§ **SEITENAUSZUG**:
::::
Matt Hazard: Blood Bath and Beyond
Oh. Kanada.

Herausgekommen sei ein Spiel für den typischen Kanadier zwischen 18 und 24 Jahren - zumindest laut Marketingabteilung. Das Level erinnert stark an Mirrors Edge (das selbstverständlich nicht in Kanada, sondern in Schweden entwickelt wurde), mit dem Unterschied, dass hier ziemlich unbeholfen ein paar Mounties durchs Level eiern. Großartig schaut das aus. Am Ende wartet noch der Beweis, dass Nummer Fünf lebt und auch nicht so schnell damit aufhören will.

Jaja, die Endbosse im Spiel sind unfassbar schwer zu meistern und auf den ersten Blick wirkt es unmöglich, sie ohne eine Continue oder gar fehlerfrei zu meistern. Natürlich gibt es immer einen Weg, aber da muss man es wohl ordentlich drauf haben. Hilfreich ist sicher auch die Hazard-Time, die durch genug Abschüsse freigeschaltet wird. Damit ist coole Sau Matt Hazard für kurze Zeit unverwundbar und feuert drei Schüsse auf einmal ab.

Spaß kann wirklich jeder mit dem Titel haben, drei Schwierigkeitsgrade lassen keine Wünsche offen. Auf dem niedrigsten Grad gibt es unendlich viele Continues und es spielt sich relativ leicht. Der normale Level stellt für die meisten wahrscheinlich schon eine Herausforderung dar, aber wenn jeder Treffer tödlich ist und Gegner doppelt so schnell schießen, trauen sich auf schwer wahrscheinlich wirklich nur noch Profis ran.
::::
§ **GEZEIGTES MATERIAL**:
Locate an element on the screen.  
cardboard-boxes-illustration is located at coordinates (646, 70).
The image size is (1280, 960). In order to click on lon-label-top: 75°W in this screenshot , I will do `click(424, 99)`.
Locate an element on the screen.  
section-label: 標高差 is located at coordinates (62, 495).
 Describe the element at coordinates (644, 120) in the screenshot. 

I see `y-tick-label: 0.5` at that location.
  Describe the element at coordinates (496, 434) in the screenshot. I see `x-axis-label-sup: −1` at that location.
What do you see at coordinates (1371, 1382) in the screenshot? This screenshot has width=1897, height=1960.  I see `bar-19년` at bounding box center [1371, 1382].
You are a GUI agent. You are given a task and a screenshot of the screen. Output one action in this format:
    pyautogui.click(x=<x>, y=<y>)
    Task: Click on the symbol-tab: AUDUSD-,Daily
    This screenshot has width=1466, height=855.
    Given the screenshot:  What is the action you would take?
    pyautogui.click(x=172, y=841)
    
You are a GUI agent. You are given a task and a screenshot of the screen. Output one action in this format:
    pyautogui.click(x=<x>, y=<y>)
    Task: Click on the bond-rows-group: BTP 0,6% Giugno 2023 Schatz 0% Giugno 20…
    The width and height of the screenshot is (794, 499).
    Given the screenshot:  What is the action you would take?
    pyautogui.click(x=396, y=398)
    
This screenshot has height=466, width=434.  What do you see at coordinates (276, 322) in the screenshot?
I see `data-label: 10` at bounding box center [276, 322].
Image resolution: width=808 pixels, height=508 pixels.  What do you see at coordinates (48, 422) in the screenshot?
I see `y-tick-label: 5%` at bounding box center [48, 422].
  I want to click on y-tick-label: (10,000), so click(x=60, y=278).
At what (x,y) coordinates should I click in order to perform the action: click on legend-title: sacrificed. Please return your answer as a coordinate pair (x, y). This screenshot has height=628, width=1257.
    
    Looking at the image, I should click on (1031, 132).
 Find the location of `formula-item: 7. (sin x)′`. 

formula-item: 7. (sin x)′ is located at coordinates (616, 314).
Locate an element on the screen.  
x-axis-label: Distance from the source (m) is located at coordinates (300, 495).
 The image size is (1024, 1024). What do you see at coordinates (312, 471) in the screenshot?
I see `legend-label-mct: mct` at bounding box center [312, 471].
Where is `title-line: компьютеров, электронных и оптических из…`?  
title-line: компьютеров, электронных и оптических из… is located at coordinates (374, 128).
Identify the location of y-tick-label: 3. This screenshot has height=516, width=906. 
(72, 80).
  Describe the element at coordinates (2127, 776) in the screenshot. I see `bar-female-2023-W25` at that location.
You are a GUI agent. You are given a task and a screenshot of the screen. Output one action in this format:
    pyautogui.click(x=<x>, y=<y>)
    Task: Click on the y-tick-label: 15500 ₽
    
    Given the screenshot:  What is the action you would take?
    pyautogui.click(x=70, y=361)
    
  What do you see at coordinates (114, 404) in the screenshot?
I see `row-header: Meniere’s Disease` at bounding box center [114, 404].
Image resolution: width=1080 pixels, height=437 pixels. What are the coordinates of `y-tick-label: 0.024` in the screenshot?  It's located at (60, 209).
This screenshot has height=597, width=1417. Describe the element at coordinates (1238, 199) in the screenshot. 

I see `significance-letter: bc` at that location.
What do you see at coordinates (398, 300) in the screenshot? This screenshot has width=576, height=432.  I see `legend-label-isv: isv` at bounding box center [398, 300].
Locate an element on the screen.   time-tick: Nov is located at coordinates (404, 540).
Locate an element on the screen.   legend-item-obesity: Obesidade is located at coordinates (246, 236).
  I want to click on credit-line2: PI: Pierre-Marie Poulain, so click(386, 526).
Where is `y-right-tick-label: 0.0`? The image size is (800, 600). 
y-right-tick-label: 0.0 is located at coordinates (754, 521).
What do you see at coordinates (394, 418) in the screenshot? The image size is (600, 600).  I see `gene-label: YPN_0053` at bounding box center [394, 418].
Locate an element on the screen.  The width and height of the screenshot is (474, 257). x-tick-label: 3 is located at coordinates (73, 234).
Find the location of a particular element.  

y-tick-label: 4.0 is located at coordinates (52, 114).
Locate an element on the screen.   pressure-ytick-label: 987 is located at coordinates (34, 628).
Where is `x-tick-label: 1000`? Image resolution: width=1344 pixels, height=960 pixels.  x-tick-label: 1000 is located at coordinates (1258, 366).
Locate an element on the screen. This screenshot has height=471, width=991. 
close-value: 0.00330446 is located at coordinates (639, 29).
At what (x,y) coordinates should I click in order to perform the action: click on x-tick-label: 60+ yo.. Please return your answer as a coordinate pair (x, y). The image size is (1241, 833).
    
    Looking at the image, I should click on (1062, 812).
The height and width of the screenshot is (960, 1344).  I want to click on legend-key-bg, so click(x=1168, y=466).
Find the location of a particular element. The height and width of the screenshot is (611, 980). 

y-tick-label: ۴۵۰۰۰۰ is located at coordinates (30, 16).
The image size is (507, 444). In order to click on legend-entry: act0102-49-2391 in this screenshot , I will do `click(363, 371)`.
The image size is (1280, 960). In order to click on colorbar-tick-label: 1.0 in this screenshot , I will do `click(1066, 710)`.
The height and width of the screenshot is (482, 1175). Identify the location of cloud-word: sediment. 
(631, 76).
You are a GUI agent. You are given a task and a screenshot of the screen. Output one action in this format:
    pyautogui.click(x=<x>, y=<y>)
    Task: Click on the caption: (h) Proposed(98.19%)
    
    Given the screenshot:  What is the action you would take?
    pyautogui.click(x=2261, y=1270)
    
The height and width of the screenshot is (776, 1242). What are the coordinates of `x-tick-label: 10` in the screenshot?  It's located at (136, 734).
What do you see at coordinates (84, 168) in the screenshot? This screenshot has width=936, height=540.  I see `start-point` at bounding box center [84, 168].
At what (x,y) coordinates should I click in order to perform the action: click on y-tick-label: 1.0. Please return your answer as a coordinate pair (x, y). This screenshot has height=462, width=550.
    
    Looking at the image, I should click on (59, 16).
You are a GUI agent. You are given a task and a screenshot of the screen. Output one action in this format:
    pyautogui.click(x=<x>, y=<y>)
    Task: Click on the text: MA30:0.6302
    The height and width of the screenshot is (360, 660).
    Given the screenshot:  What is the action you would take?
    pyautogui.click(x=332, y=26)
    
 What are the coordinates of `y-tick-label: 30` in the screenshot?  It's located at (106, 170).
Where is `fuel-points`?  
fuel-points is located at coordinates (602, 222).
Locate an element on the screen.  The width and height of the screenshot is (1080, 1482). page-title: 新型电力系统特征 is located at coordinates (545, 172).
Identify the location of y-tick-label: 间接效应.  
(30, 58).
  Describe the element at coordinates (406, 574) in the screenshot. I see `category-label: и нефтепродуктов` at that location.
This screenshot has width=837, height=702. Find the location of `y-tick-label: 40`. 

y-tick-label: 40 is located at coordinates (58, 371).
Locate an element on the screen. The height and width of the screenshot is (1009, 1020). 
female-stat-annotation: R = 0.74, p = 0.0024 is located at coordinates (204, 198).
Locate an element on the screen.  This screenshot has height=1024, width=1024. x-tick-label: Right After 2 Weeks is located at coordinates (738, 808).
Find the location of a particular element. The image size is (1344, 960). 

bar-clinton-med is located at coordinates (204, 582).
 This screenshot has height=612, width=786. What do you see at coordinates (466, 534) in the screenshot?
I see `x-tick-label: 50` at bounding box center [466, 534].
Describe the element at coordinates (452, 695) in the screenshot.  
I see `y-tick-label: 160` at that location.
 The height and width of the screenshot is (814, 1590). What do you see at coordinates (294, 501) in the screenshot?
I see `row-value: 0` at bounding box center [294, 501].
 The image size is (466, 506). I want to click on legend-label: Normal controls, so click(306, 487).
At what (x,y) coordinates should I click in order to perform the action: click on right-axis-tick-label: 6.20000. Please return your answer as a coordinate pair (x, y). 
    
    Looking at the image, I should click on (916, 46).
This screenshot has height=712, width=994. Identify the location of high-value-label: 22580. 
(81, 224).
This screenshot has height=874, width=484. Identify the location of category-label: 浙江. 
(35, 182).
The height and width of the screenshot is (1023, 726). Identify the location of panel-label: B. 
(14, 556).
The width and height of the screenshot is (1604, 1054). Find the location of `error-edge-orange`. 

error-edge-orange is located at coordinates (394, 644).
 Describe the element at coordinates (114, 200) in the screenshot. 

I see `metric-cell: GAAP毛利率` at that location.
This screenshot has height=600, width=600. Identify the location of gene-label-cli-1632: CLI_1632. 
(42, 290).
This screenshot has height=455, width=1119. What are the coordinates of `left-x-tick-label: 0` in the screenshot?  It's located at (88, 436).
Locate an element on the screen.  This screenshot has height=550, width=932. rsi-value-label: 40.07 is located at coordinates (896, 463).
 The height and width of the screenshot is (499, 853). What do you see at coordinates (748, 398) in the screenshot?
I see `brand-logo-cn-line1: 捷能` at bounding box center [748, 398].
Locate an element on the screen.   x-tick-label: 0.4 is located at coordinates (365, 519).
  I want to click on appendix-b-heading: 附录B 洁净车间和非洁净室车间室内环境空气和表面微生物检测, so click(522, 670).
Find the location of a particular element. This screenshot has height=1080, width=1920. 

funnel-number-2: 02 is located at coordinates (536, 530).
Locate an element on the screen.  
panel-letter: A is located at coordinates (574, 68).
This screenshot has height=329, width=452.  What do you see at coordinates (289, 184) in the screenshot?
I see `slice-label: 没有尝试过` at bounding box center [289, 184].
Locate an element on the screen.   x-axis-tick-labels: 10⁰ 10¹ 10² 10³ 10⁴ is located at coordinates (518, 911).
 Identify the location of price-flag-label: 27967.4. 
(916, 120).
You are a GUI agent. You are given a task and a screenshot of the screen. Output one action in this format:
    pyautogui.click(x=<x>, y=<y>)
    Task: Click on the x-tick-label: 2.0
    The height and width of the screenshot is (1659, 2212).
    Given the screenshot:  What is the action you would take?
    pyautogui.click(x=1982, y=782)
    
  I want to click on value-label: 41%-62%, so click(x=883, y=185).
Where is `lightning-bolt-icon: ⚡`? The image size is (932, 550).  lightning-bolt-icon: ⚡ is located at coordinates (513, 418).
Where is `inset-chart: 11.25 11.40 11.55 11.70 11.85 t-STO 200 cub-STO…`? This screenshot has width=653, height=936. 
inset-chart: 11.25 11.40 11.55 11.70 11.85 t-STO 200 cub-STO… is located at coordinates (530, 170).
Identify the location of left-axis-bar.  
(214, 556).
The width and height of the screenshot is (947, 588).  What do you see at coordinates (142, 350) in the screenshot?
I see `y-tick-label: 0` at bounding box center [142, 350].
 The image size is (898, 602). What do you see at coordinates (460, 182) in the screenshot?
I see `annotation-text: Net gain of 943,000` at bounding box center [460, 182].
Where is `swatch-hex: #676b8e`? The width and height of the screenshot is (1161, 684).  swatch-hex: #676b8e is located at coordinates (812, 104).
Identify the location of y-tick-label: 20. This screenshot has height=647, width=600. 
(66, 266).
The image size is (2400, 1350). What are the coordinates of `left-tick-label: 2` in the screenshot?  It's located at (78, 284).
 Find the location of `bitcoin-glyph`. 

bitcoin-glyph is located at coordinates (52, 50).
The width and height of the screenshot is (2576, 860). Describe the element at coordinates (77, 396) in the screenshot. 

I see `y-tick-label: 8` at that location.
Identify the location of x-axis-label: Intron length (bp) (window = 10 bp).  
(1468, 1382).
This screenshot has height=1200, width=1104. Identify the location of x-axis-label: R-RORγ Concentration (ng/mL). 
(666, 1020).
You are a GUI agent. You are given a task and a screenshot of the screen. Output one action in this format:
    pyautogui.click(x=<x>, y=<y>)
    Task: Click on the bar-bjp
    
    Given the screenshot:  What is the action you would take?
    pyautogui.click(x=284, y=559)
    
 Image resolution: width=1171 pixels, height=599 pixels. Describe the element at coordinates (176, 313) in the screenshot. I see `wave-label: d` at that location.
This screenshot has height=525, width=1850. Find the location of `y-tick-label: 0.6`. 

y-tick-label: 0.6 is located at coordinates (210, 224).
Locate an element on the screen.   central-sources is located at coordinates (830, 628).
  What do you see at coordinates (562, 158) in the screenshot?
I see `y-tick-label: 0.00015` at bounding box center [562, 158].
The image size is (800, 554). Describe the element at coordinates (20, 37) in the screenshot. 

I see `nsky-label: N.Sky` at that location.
::::
§ **AUFGABENZIEL**:
Zähle alle Schwierigkeitsgrade auf, die der Seitenauszug für das Spiel nennt.

§ **LÖSUNG**:
niedrigster Grad, normal, schwer